■ AUSGANGSTEXT
Er hat scheinbar ein ganz normales Leben geführt. Peter M. hatte einen guten Job, Vollzeit gearbeitet und gut verdient. Aber vor einem Jahr ging es für den Stuttgarter nicht mehr. 25 Jahre Heroinkonsum haben ihre Spuren hinterlassen. Er rutschte immer weiter ab, hatte regelmäßig Abstürze. Der 40-Jährige verlor seine Arbeit und stand plötzlich vor dem Nichts. Hilfe fand er bei Release. Bei der Drogenhilfe erhält er nicht nur regelmäßig Methadon als Substitution für die harte Droge, sondern auch eine Therapie.
Wenn er diese hinter sich hat, will er endlich ein normales Leben führen. Doch das ist gar nicht so leicht. Denn er benötigt im Moment noch viel intensive und vor allem auch direkte Betreuung. Aber diese ist in Zeiten von Corona nicht mehr möglich. Jetzt führt das Team von Release die Therapie per Telefon weiter.

■ ÜBUNGSDATEN
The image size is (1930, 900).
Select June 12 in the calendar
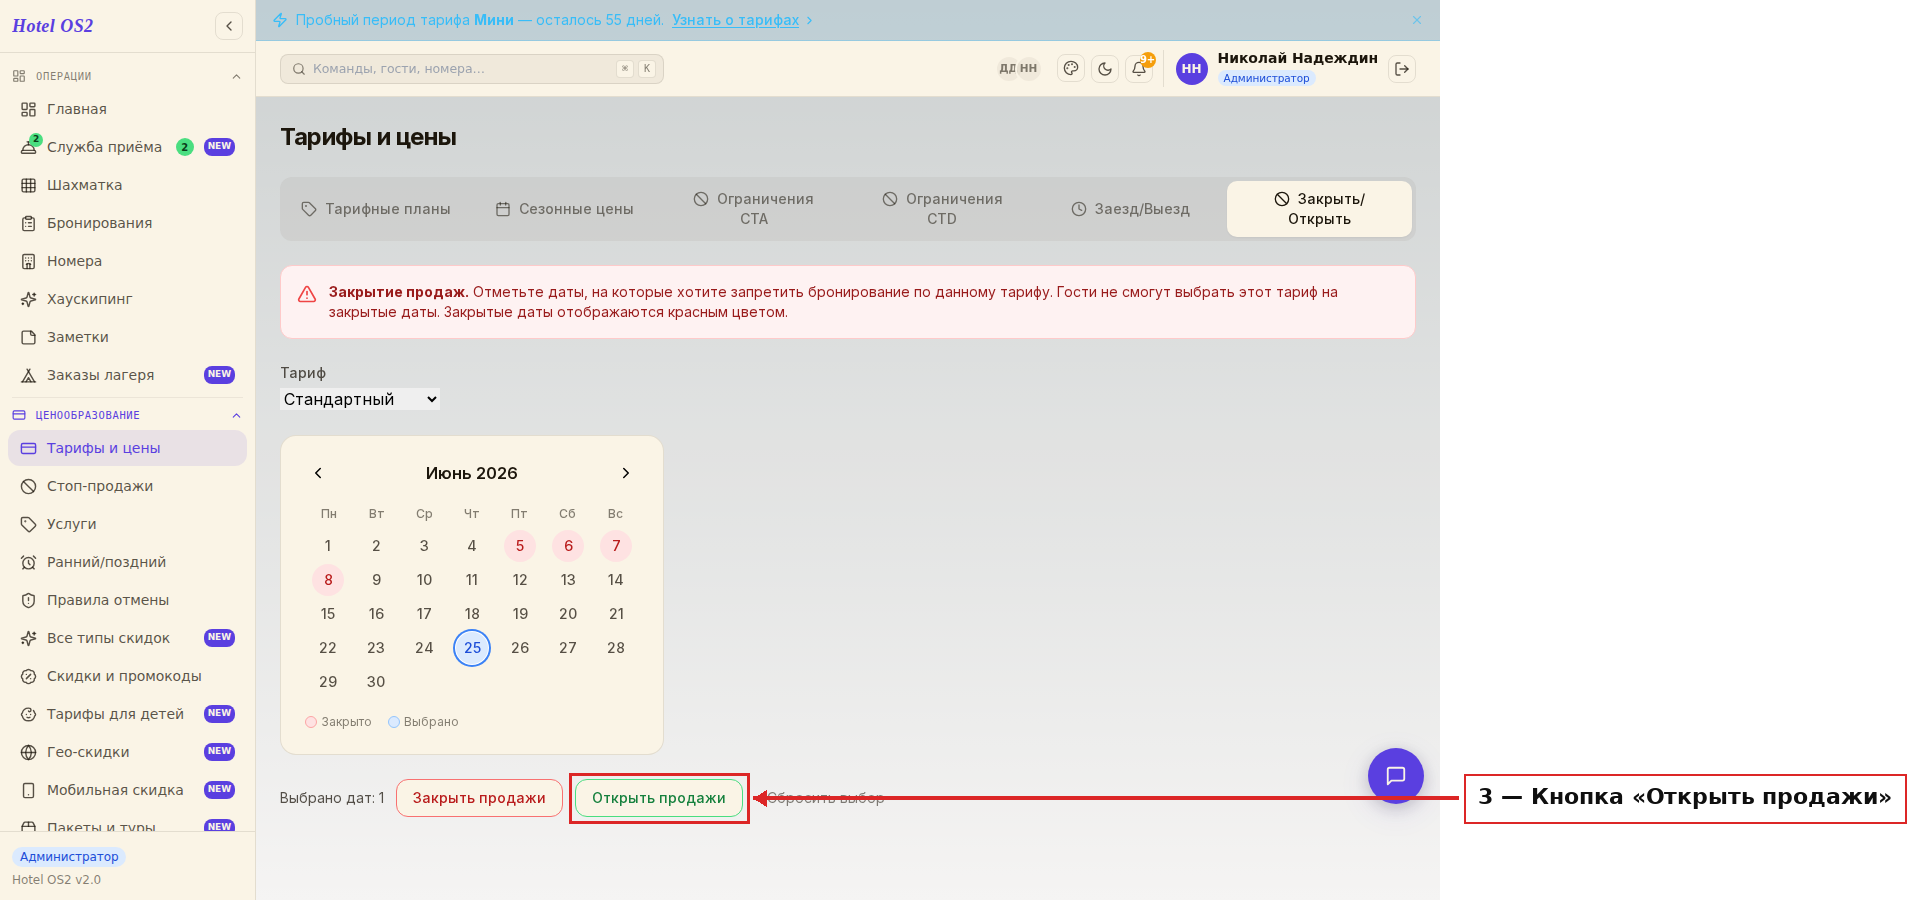coord(520,580)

■ AUFGABEN
1. Fasse den Absatz im Ausgangstext, der mit „Wenn er diese hinter sich hat“ beginnt, als kurze Liste zusammen.
2. Übersetze diesen Satz aus dem Ausgangstext ins Englische: „Der 40-Jährige verlor seine Arbeit und stand plötzlich vor dem Nichts.“

■ ANTWORTEN NACH NUMMER
1.
- Nach der Therapie will er endlich ein normales Leben führen.
- Das ist schwer, denn er braucht derzeit noch viel intensive und direkte Betreuung.
- In Zeiten von Corona ist diese Betreuung nicht mehr möglich.
- Das Team von Release führt die Therapie jetzt per Telefon weiter.

2. The 40-year-old lost his job and was suddenly left with nothing.